Re: HSC 2013 4U Marathon

I'd assume it's meant to be 1-cos(theta)-isin(theta) for the denominator. In which case, I think using double angle formulae will work out.

Trebla · Nov 16, 2012

Re: HSC 2013 4U Marathon

Carrotsticks said:
Writing BOS 2013 Trials now haha. Just made a really sweet Q15.

As for a problem...

$\\ $Let $ m $ be a positive odd integer $ > 3. $ Prove that $ \frac{2^{2m}+1}{5} $ is a composite integer.$$

lol already?

twinklegal19 · Nov 16, 2012

Re: HSC 2013 4U Marathon

Sy123 said:
$\frac{1+\cos \theta +i\sin \theta}{1+\cos\theta -i\sin\theta}=\frac{(1+\cos \theta + i\sin \theta)^2}{(1+\cos \theta)^2+\sin^2 \theta } \\ \\ =\frac{1+2\cos \theta +\cos^2 \theta -\sin^2\theta+2i(\sin \theta(1+\cos \theta)}{2+2\cos \theta}=\frac{2\cos \theta(1+\cos \theta)+i2\sin \theta(1+\cos \theta)}{2(1+\cos \theta} \\ \\ =\cos \theta + i \sin \theta???$

yeah I got the same

http://imgur.com/OxbXq

twinklegal19 · Nov 16, 2012

Re: HSC 2013 4U Marathon

bobmcbob365 said:
I'd assume it's meant to be 1-cos(theta)-isin(theta) for the denominator.

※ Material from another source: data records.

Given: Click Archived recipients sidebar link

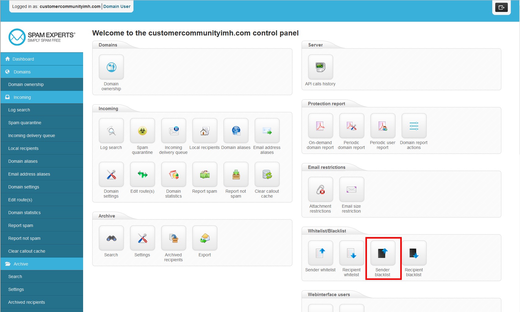Looking at the screenshot, I should pos(27,302).
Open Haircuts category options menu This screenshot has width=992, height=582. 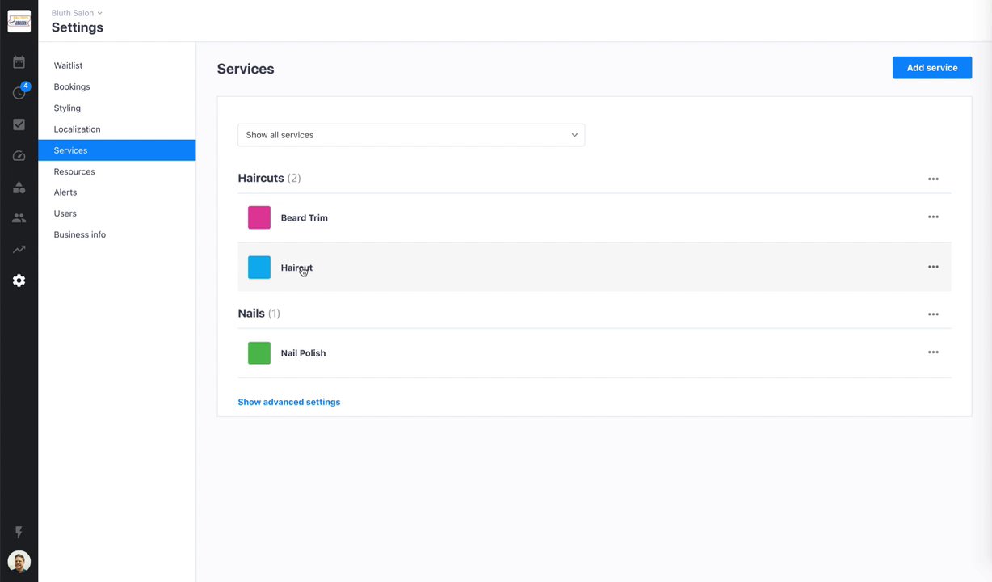(933, 179)
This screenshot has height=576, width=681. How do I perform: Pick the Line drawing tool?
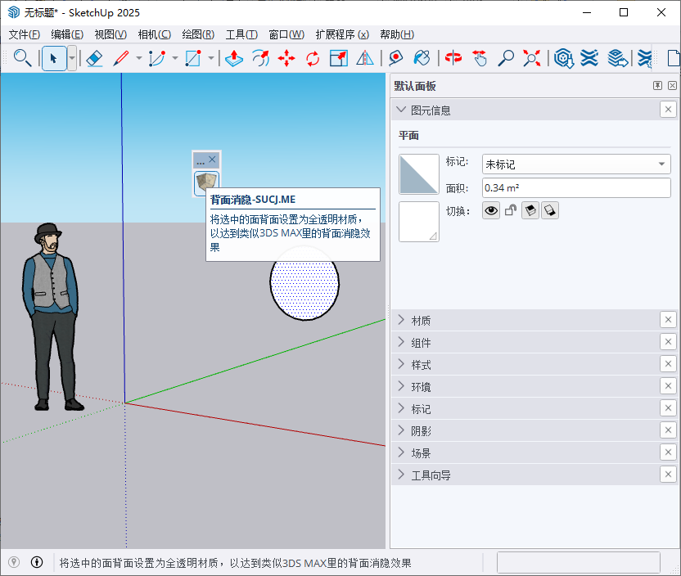(121, 58)
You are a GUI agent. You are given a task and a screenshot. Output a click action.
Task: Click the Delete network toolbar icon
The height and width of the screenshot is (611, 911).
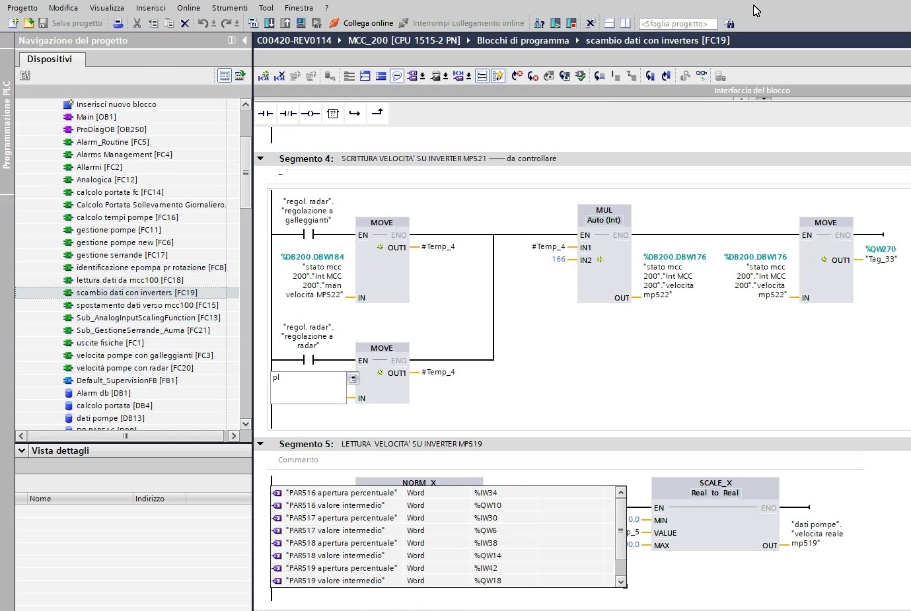[x=279, y=76]
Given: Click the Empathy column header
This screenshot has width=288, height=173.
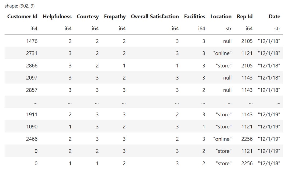Looking at the screenshot, I should (x=115, y=16).
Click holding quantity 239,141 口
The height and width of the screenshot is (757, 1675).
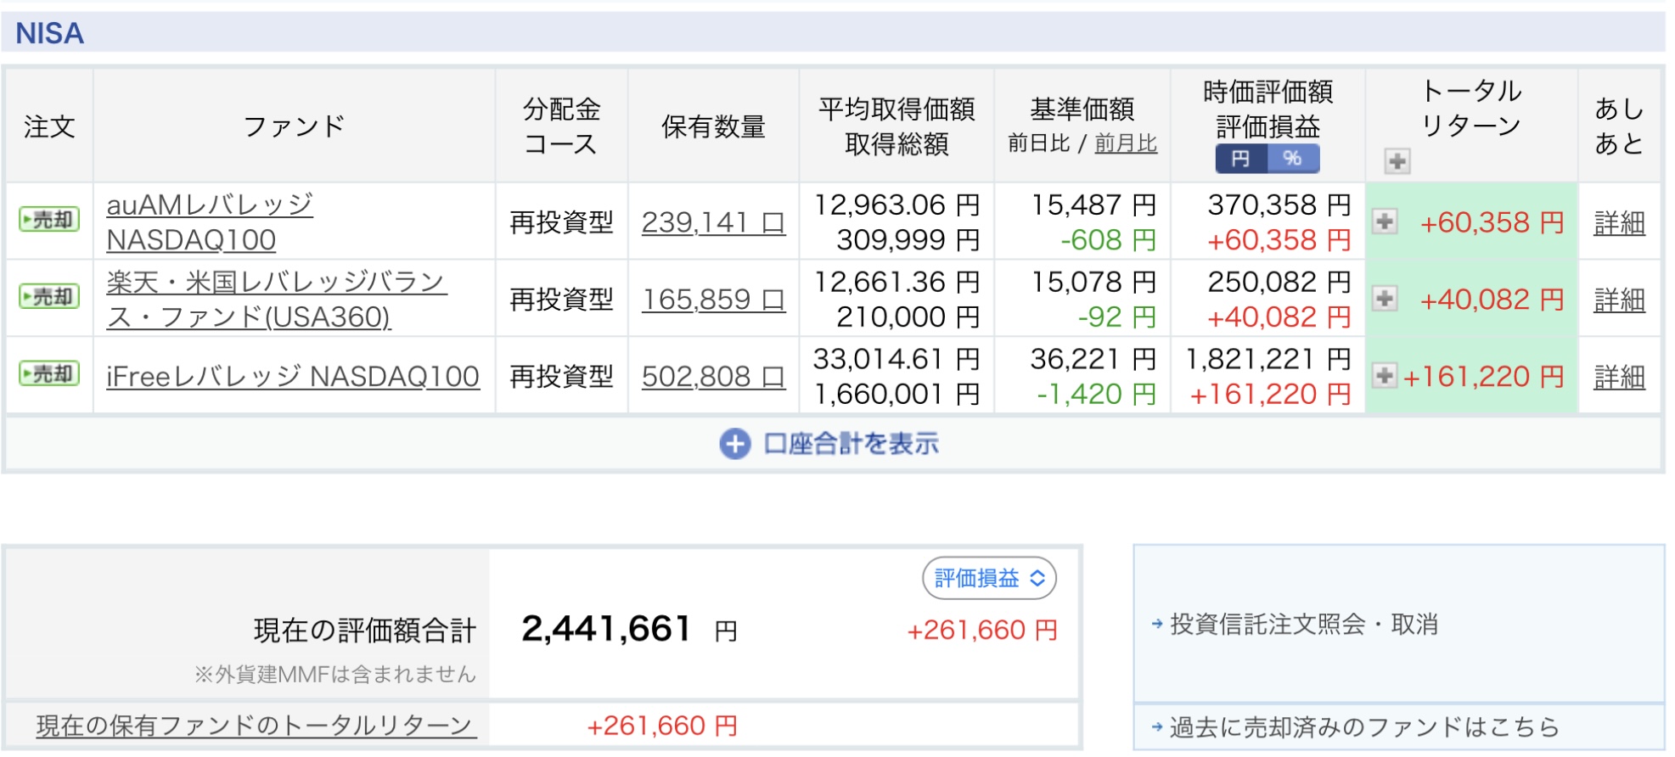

In which case, I think using double angle formulae will work out.

yay it does

http://i.imgur.com/cyIfH.jpg

twinklegal19 · Nov 16, 2012

Re: HSC 2013 4U Marathon

Strong triple post I know, but

$$Let $z=\cos{\frac{\pi}{n}}+i\sin{\frac{\pi}{n}},$ where $n$ is a positive integer. Show that$\\$i) $1+z+z^2+...+z^{2n-1}=0\\$ii) $1+z+z^2+...+z^{n-1}=1+i\cot{\frac{\pi}{n}}$

SpiralFlex · Nov 16, 2012

Re: HSC 2013 4U Marathon

Sorry guys, change the bottom fraction to all minuses. I mis-typed it.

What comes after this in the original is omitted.